■ Task ■
Output the records that follow, with every character intact.

(Saved entries)

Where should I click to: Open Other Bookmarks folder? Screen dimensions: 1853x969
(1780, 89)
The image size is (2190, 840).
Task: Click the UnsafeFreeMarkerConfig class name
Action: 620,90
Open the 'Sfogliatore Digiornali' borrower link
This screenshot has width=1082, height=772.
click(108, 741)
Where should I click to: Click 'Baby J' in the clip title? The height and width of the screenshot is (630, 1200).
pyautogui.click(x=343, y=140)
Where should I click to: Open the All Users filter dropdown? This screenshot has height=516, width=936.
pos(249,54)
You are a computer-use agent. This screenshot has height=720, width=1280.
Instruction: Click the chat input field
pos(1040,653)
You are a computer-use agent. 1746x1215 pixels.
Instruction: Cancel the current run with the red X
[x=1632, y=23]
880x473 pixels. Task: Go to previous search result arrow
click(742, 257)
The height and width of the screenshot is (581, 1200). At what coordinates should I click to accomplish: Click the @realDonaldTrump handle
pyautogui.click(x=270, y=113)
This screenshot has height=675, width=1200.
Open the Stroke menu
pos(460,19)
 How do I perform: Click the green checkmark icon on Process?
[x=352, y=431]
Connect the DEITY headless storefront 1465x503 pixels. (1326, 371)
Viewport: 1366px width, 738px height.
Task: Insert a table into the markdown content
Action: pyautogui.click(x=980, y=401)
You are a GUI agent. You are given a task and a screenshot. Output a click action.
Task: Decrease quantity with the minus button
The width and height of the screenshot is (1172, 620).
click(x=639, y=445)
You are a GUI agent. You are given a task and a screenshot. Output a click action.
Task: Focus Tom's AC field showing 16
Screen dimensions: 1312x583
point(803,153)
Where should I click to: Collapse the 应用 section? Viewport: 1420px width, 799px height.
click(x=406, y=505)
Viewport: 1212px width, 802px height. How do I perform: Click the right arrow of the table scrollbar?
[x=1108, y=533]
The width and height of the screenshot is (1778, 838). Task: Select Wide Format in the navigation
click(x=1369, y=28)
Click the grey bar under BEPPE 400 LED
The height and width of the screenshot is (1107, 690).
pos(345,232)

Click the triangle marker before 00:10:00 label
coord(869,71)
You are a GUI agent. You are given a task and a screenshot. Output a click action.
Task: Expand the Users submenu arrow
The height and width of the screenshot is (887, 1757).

■ Expected answer ■
Where should I click to: Open Other Bookmarks folder? Screen dimensions: 1853x969
(1780, 89)
The image size is (2190, 840).
Task: Click the UnsafeFreeMarkerConfig class name
Action: 620,90
Open the 'Sfogliatore Digiornali' borrower link
This screenshot has width=1082, height=772.
click(108, 741)
Where should I click to: Click 'Baby J' in the clip title? The height and width of the screenshot is (630, 1200).
pyautogui.click(x=343, y=140)
Where should I click to: Open the All Users filter dropdown? This screenshot has height=516, width=936.
pos(249,54)
You are a computer-use agent. This screenshot has height=720, width=1280.
Instruction: Click the chat input field
pos(1040,653)
You are a computer-use agent. 1746x1215 pixels.
Instruction: Cancel the current run with the red X
[x=1632, y=23]
880x473 pixels. Task: Go to previous search result arrow
click(742, 257)
The height and width of the screenshot is (581, 1200). At what coordinates should I click to accomplish: Click the @realDonaldTrump handle
pyautogui.click(x=270, y=113)
This screenshot has height=675, width=1200.
Open the Stroke menu
pos(460,19)
 How do I perform: Click the green checkmark icon on Process?
[x=352, y=431]
Connect the DEITY headless storefront 1465x503 pixels. (1326, 371)
Viewport: 1366px width, 738px height.
Task: Insert a table into the markdown content
Action: pyautogui.click(x=980, y=401)
You are a GUI agent. You are given a task and a screenshot. Output a click action.
Task: Decrease quantity with the minus button
The width and height of the screenshot is (1172, 620).
click(x=639, y=445)
You are a GUI agent. You are given a task and a screenshot. Output a click action.
Task: Focus Tom's AC field showing 16
Screen dimensions: 1312x583
point(803,153)
Where should I click to: Collapse the 应用 section? Viewport: 1420px width, 799px height.
click(x=406, y=505)
Viewport: 1212px width, 802px height. How do I perform: Click the right arrow of the table scrollbar?
[x=1108, y=533]
The width and height of the screenshot is (1778, 838). Task: Select Wide Format in the navigation
click(x=1369, y=28)
Click the grey bar under BEPPE 400 LED
The height and width of the screenshot is (1107, 690).
pos(345,232)

Click the triangle marker before 00:10:00 label
coord(869,71)
You are a GUI agent. You are given a task and a screenshot. Output a click action.
Task: Expand the Users submenu arrow
The height and width of the screenshot is (887, 1757).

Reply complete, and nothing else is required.